What dark effects does this kind of mass sorrow have? One of the more morbid statistics of the 20th century was that US suicide rates rose by 12 per cent in the wake of Marilyn Monroe’s barbiturate overdose. And while I’m unaware of any corresponding figure in the case of Reeves, it’s not inconceivable that his death marked a generation in ways that psychologists and sociologists cannot begin to comprehend.

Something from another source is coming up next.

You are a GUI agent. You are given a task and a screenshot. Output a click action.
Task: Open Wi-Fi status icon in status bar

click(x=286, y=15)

If the effects of Reeves’s death are mysterious, then so too is the cause. For starters, just why did Reeves kill himself? There wasn’t any suicide note, so no one has ever known for sure. The prevailing theory is that he was depressed at his failure to land roles other than Superman; that he felt typecast, and doomed to play the Man of Steel until his hair fell out and his limbs gave way. After all, one of his earliest screen appearances had been in the biggest film of them all: Gone with the Wind (1939), as Scarlett O’Hara’s pre-Rhett beau, Stuart Tarleton. The future promised everything. But now he was reduced to the relative indignity of tearing around in tights, on cheap-looking sets, and all for an audience composed mainly of children. Would Brando or Dean lower themselves to this?

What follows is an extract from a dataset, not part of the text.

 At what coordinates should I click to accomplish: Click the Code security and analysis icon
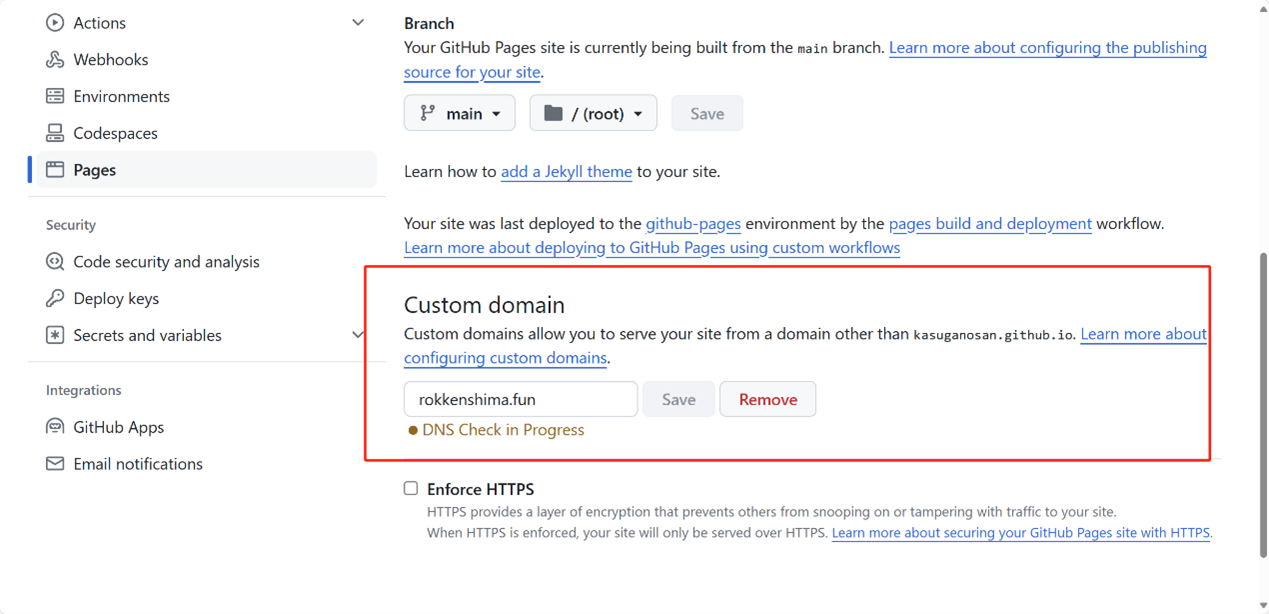click(55, 262)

And yet. Many of Reeves’s colleagues reported how, beyond the occasional gripe, he seemed delighted that a seventh series of the Superman show was going into production only months later. The star would be well paid, and he’d get another opportunity to direct a few episodes, as he had done the year before. Yeah, on second thoughts, he had plenty of reason to be happy with his lot. He may not have been a Brando or a Dean, but Reeves had achieved a level of national fame and adulation that most actors would sell their grandmothers for.
These inconsistencies, plus a few more at the scene of Reeves’s death, have fuelled suspicions of foul play. Speculation about his affair with Toni Mannix — wife of Eddie Mannix, an MGM executive rumoured to have underworld connections — and his relationship with the professional party girl Leonore Lemmon is as nectar for a thousand internet crackpots. It inspired, too, the 2006 film Hollywoodland: an effective slice of neo-noir, featuring Ben Affleck as Reeves, whose conclusion is suitably ambiguous. In the end, I guess we’ll never know the full story behind Reeves’s sad death, 50 years ago this month. But the most likely explanation is the official one: a jaded actor put a gun to his head and pulled the trigger.
And so George Reeves took his place in a line which also includes James Dean, Marilyn Monroe, Jayne Mansfield, River Phoenix, Heath Ledger and too many more: talents who lived, acted and died prematurely in the public gaze, in good ol’ Tinseltown. More will follow them, because that is the nature of this particular beast. It gives players the greatest stage on Earth, only to stop them, brutally, mid-speech. And some perverse part of the Collective Mind will urge it ever on. Death is, after all, the ultimate way to smash the fourth wall between audience and screen performer; a reminder that, behind the costumes, make-up, cameras and special effects, they’re all of them — even Superman — as human as anyone else. Only more so.